■ **Required action**
Only an exact repeat of the listing, without its images, counts as the answer.

⟨

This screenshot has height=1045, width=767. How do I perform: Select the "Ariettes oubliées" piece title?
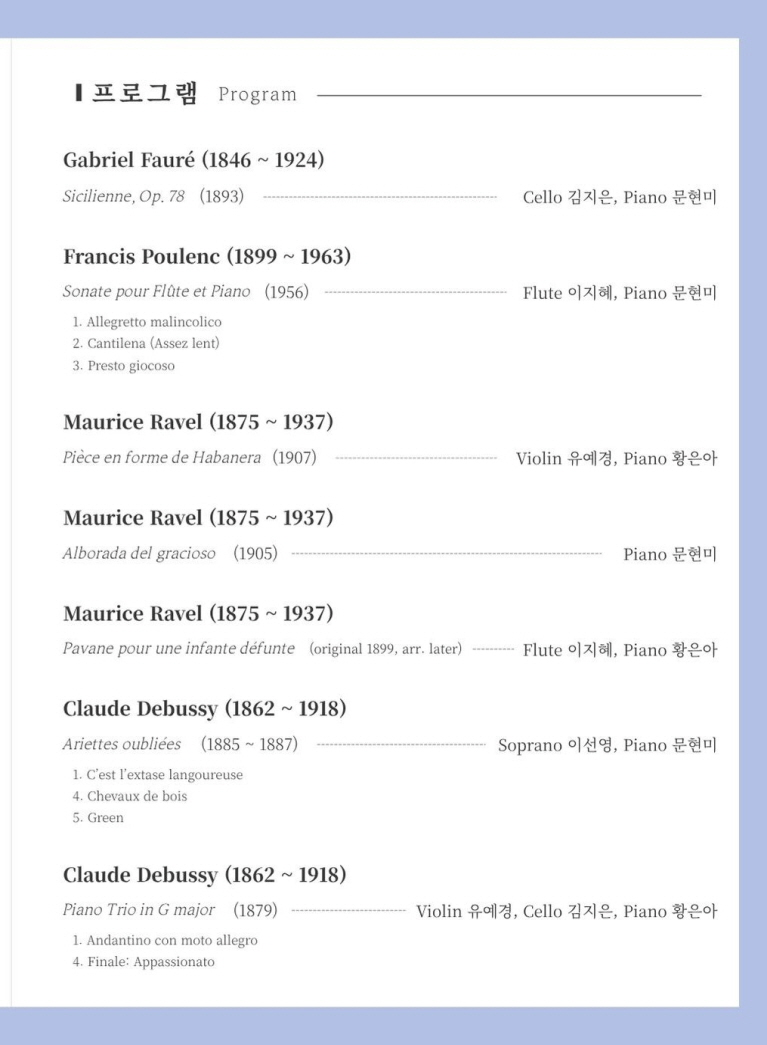pyautogui.click(x=122, y=744)
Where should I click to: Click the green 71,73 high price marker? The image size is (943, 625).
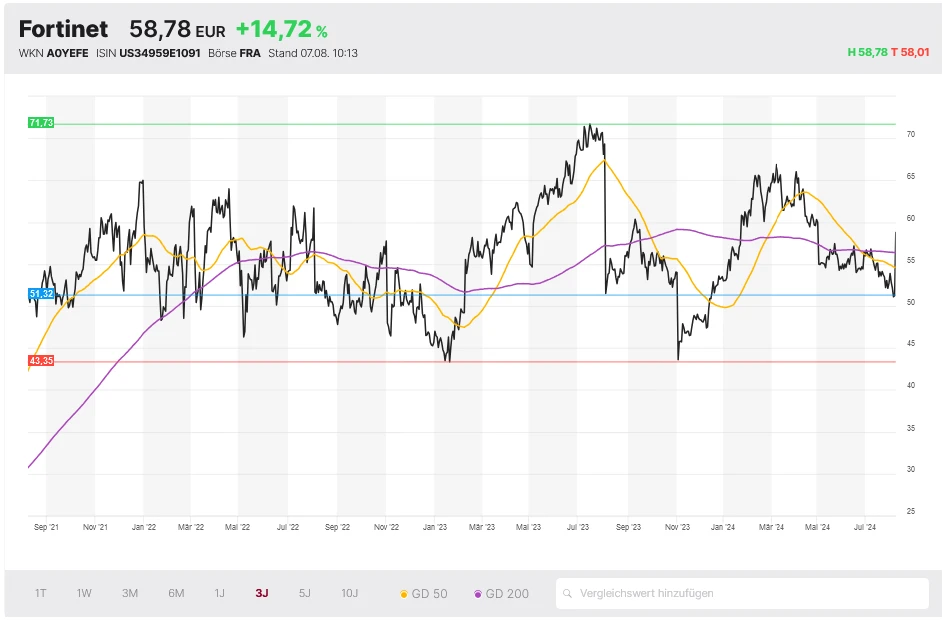[x=41, y=122]
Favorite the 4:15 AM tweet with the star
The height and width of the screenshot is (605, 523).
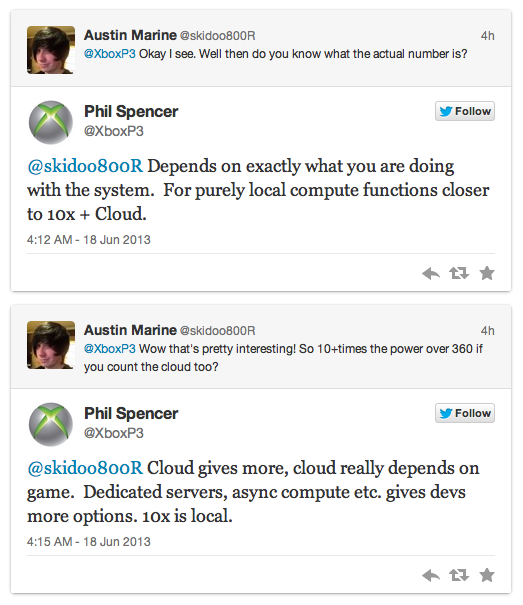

⟩

■ **Exercise response**
This screenshot has height=1045, width=767. How do I perform: Select the "Ariettes oubliées" piece title?
pyautogui.click(x=122, y=744)
Where should I click to: Click the green 71,73 high price marker? The image size is (943, 625).
[x=41, y=122]
Favorite the 4:15 AM tweet with the star
The height and width of the screenshot is (605, 523).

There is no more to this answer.